Certainly the infamous “straight choice” campaign was regrettable, and something for which Simon Hughes has apologised. Despite that, I’m still reasonably convinced that the Liberal Democrats are the most rainbow friendly of parties at local level, and would welcome any evidence to the contrary.
It ONLY took Simon 13 years to apologise for it.
With regard to local Ward campaigns, I seem to remember the Pink Paper covering a good few of them at the time. And ok dismiss them as local issue, but it still does not diminish the main point.
Re-branding a manifesto with a pink flag is about as pasé as putting a pink flag on a pub door and charging more. It used to be done it is crap now.
“The Gays”, if they ever were, are no longer an easily targeted homogenous group. With the exception that by virtue of having no children they are the heaviest taxed demographic, receiving the least back from the State in return.
Blair, with civil unions, (not an acceptable proposal to the gay “movement” in America), killed off the civil rights battles even though by doing so he made gay couples worse off.
@ BigotBasher
Why are you putting “movement” in comma’s?? Don’t you think the No on Prop 8 campaign was a movement?
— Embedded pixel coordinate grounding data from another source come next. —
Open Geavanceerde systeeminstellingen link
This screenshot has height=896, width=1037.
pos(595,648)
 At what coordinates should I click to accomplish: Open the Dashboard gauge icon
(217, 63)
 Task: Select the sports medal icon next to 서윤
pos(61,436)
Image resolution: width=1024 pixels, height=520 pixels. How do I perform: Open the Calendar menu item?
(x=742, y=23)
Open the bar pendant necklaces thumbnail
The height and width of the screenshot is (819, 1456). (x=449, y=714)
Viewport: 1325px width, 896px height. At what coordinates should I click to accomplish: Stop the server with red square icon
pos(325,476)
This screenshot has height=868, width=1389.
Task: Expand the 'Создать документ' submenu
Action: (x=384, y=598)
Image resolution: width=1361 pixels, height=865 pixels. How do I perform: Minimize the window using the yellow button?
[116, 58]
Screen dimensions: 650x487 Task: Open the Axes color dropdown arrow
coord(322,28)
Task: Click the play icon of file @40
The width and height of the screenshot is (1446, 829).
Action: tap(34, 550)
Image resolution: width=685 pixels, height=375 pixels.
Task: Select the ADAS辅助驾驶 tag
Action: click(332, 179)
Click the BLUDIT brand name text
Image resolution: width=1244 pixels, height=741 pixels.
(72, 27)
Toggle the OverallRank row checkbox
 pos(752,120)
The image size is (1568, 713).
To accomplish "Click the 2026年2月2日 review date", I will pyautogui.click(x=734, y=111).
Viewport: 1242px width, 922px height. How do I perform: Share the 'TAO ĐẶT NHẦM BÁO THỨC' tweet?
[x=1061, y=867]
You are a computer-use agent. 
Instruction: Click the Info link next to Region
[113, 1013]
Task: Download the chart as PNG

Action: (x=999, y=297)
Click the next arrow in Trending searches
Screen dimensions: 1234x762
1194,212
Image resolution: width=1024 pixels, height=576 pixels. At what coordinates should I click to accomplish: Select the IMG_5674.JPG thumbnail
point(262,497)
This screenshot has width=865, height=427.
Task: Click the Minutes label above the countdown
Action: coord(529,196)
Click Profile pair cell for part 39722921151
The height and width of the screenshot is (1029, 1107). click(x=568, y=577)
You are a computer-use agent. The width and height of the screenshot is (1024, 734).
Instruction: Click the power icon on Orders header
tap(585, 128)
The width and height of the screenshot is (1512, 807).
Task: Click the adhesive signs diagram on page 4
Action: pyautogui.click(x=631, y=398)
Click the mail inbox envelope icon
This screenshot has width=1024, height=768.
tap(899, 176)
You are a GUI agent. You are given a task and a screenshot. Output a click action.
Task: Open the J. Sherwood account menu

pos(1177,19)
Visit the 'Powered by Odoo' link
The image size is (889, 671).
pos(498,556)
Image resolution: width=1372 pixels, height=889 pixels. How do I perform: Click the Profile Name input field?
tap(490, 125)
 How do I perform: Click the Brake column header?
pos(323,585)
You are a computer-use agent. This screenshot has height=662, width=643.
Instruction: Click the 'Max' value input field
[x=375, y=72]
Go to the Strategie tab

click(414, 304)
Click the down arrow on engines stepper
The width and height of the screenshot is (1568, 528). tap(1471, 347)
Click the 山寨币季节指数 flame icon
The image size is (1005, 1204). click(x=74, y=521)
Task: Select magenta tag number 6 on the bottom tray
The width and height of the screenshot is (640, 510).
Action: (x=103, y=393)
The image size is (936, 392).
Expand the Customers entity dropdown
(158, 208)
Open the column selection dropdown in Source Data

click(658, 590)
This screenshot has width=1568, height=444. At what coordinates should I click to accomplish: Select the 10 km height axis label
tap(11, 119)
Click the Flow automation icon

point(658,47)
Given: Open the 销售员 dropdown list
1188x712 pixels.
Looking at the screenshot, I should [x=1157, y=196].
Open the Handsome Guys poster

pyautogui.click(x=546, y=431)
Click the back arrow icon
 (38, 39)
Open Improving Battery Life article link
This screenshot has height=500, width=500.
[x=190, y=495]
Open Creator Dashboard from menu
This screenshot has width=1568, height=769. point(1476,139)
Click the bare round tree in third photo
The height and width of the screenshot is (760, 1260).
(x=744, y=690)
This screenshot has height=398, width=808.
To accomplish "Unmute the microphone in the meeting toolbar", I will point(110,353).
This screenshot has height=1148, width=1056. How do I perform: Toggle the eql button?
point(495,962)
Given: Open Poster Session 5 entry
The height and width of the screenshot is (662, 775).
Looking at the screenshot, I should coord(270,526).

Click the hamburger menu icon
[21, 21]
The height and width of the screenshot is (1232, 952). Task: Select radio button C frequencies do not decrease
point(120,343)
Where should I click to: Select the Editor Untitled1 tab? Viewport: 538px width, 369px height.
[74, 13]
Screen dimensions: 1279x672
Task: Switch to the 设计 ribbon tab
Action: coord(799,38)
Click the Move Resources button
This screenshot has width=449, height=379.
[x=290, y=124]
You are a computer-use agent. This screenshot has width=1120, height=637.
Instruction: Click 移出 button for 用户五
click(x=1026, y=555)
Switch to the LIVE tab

Y’know with all those synchronised marches in several cities protest?
I get it that I don’t think we could ever have any sort of movement here unless it is racist/homophobic because we simply don’t care.
But I agree with the rest about what you are saying, esp in the UK…people need to understand that gays, like blacks or woman, are human first and second gay, black or woman, which means they come in all sorts of stripes…BNP, right, left, centre, socialist regardless of what a party stands for in terms of what they may do for them.
Getting bogged down in this sort of thing will never win LibDems the breakthrough they need. Keep the party’s name out of it.
I see LDV chose one of your cheerier pictures Dave!
Our campaigning with a lot of minorities seems one dimensional. Showing up at pride is not the answer, rather being present on regular occasions and events is.
How often do we discuss education with muslims rather than Iraq. Education will be a bigger issue, I’m sure.
I doubt the other parties are far ahead of us, but I do worry they are getting ahead of us.
Paul, I’d agree that we can’t just turn up at Prides and be absent the rest of the time.
However, a local pride festival is usually the biggest event in an LGBT calendar, and celebrating it is like celebrating Eid or Diwali – something we as a party do to embrace diversity and to be in contact with local communities.
I know from being a Liberal Democrat at Pride that parties’ absence *is* noticed, and that people infer commitment to LGBT equality from this.
Dave, while I obviously agree with pretty much everything here, I should point out that TransLondon are calling for a boycott of the London pride event due to transphobic behaviour by the organisers…
I still think on balance attendance is better than not attending, but that particular event is problematic…
Andrew, just so you know – TransLondon decided to attend Pride under protest.
The Lib Dems listened to their suggestions and ran a petition on our stall calling on London Pride to consult more with community organisations representing trans, bi and lesbian people.
The Bermondsey thing is caught in time, and predates the foundation of the LDs. Labour supporters trot it out along with their other tedious ‘lib crime’ shibboleths from time to time, but forget that Peter Tatchell would have had an uncomfortable reception in most Labour heartlands at that time too. Horrible to think of it now, but that’s how it was.
I think going to events, and sending messages of support (including to religious minorities at key dates in their calendars) does extend a sense of welcome and inclusion, and we fall into belittling these celebrations of diversity as ‘tokenistic’ to our own detriment.